TAMIFLU*
Indications and Usage
TAMIFLU is indicated for the treatment of uncomplicated acute illness due to influenza infection in adults who have been symptomatic for no more than 2 days. This indication is based on studies of naturally occurring influenza in which the predominant infection was influenza A, and influenza challenge studies in which antiviral activity of TAMIFLU was supported for influenza A and B (see Description of Clinical Studies and PRECAUTIONS ).
Description of Clinical Studies
Naturally Occurring Influenza Trials: Two phase 3 placebo-controlled and double-blind clinical trials were conducted: one in the USA and one outside the USA. Patients were eligible for these trials if they had fever >100°F, accompanied by at least one respiratory symptom (cough, nasal symptoms or sore throat) and at least one systemic symptom (myalgia, chills/sweats, malaise, fatigue or headache) and influenza virus was known to be circulating in the community. In addition, all patients enrolled in the trials were allowed to take fever-reducing medications. Of 1355 patients enrolled in these two trials, 849 (63%) patients were influenza-infected (age range 18 to 65 years; median age 34 years; 52% male; 90% Caucasian; 31% smokers). Of these 849 patients, 95% were infected with influenza A, 3% with influenza B, and 2% with influenza of unknown type. TAMIFLU was started within 40 hours of onset of symptoms. Subjects participating in the trials were required to self-assess the influenza-associated symptoms as "none," "mild," "moderate" or "severe." Time to improvement was calculated from the time of treatment initiation to the time when all symptoms (nasal congestion, sore throat, cough, aches, fatigue, headaches, and chills/sweats) were assessed as "none" or "mild." In both studies, at the recommended dose of TAMIFLU 75 mg twice daily for 5 days, there was a 1.3 day reduction in the median time to improvement in influenza-infected subjects receiving TAMIFLU compared to subjects receiving placebo. Subgroup analyses of these studies by gender showed no differences in the treatment effect of TAMIFLU in men and women. No increased efficacy was demonstrated in subjects receiving treatment of 150-mg TAMIFLU twice daily for 5 days.
Contraindications
TAMIFLU is contraindicated in patients with known hypersensitivity to any of the components of the product.
Precautions
General: There is no evidence for efficacy of TAMIFLU in any illness caused by agents other than influenza viruses Types A and B. Data on treatment of influenza B are limited (see INDICATIONS AND USAGE : Description of Clinical Studies ).

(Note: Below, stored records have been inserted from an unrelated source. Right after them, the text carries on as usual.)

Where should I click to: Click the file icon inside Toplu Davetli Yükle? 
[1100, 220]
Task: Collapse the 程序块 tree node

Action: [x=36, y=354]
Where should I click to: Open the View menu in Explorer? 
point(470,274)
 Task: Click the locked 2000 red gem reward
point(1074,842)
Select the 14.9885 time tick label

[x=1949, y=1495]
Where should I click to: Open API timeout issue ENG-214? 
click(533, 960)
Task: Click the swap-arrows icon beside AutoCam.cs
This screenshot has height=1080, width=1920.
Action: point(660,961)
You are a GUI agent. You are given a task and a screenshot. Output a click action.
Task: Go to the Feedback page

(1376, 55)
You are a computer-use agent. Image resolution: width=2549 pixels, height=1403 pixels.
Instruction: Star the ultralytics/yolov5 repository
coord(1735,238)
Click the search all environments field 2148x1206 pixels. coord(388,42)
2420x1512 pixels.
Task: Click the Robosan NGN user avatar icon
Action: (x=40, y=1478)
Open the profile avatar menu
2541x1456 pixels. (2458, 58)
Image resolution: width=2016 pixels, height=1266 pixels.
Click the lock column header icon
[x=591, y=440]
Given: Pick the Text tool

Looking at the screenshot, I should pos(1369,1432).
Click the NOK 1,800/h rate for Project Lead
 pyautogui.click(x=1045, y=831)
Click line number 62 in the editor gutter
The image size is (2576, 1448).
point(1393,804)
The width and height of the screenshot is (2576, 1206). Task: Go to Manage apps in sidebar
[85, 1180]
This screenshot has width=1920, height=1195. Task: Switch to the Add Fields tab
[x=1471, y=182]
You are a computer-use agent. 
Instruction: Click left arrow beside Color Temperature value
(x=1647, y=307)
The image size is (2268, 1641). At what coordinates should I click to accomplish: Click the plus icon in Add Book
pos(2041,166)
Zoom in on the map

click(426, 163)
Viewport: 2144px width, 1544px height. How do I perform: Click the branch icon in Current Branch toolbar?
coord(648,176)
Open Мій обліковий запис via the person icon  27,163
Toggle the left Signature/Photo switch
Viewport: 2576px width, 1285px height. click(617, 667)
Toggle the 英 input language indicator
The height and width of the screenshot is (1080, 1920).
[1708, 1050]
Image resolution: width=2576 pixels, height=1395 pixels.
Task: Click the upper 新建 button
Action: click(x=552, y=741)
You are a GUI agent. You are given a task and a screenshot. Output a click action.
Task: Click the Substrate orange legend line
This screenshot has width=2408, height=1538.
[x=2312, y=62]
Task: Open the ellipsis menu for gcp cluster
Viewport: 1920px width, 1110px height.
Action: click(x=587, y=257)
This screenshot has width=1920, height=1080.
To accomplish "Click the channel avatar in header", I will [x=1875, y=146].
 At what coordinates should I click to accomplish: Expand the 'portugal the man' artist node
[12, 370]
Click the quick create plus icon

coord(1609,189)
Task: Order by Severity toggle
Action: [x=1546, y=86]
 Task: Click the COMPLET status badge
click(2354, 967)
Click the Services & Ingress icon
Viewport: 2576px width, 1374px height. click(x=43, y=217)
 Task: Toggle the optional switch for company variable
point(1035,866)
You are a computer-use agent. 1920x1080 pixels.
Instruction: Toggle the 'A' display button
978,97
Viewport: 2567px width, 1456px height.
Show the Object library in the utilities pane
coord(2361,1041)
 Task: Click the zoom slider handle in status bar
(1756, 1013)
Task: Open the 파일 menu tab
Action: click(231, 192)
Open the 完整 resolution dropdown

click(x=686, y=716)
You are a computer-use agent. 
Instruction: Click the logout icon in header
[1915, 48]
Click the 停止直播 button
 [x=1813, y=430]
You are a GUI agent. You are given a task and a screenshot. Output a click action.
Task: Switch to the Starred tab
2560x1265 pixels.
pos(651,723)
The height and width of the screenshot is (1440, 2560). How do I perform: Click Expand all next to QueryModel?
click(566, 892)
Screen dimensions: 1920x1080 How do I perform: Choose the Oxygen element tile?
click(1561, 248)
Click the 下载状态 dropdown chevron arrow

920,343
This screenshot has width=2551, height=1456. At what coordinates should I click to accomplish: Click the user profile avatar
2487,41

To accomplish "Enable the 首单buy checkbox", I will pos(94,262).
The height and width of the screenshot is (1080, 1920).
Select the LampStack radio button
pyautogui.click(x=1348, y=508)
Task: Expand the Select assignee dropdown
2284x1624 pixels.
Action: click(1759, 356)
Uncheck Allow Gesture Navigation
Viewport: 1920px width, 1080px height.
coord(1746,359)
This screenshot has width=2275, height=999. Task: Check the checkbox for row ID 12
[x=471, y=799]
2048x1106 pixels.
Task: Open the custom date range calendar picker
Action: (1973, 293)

Efficacy of TAMIFLU in patients who begin treatment after 40 hours of symptoms has not been established.
Efficacy of TAMIFLU in subjects with chronic cardiac disease and/or respiratory disease has not been established. No difference in the incidence of complications was observed between the treatment and placebo groups in this population. No information is available regarding treatment of influenza in patients with any medical condition sufficiently severe or unstable to be considered at imminent risk of requiring hospitalization.
Use of TAMIFLU should not affect the evaluation of individuals for annual influenza vaccination in accordance with guidelines of the Center for Disease Controls and Prevention Advisory Committee on Immunization Practices. Efficacy of TAMIFLU has not been established for prophylactic use to prevent influenza.
Safety and efficacy of repeated treatment courses have not been studied.
Information for Patients
Patients should be instructed to begin treatment with TAMIFLU as soon as possible from the first appearance of flu symptoms.
Patients should be instructed to take any missed doses as soon as they remember, except if it is near the next scheduled dose (within 2 hours), and then continue to take TAMIFLU at the usual times.
TAMIFLU is not a substitute for a flu shot. Patients should continue receiving an annual flu shot according to guidelines on immunization practices.
Drug Interactions
Information derived from pharmacology and pharmacokinetic studies of oseltamivir suggests that clinically significant drug interactions are unlikely.
Oseltamivir is extensively converted to oseltamivir carboxylate by esterases, located predominantly in the liver. Drug interactions involving competition for esterases have not been extensively reported in literature. Low protein binding of oseltamivir and oseltamivir carboxylate suggests that the probability of drug displacement interactions is low.
* Available from Dr. Manso’s office.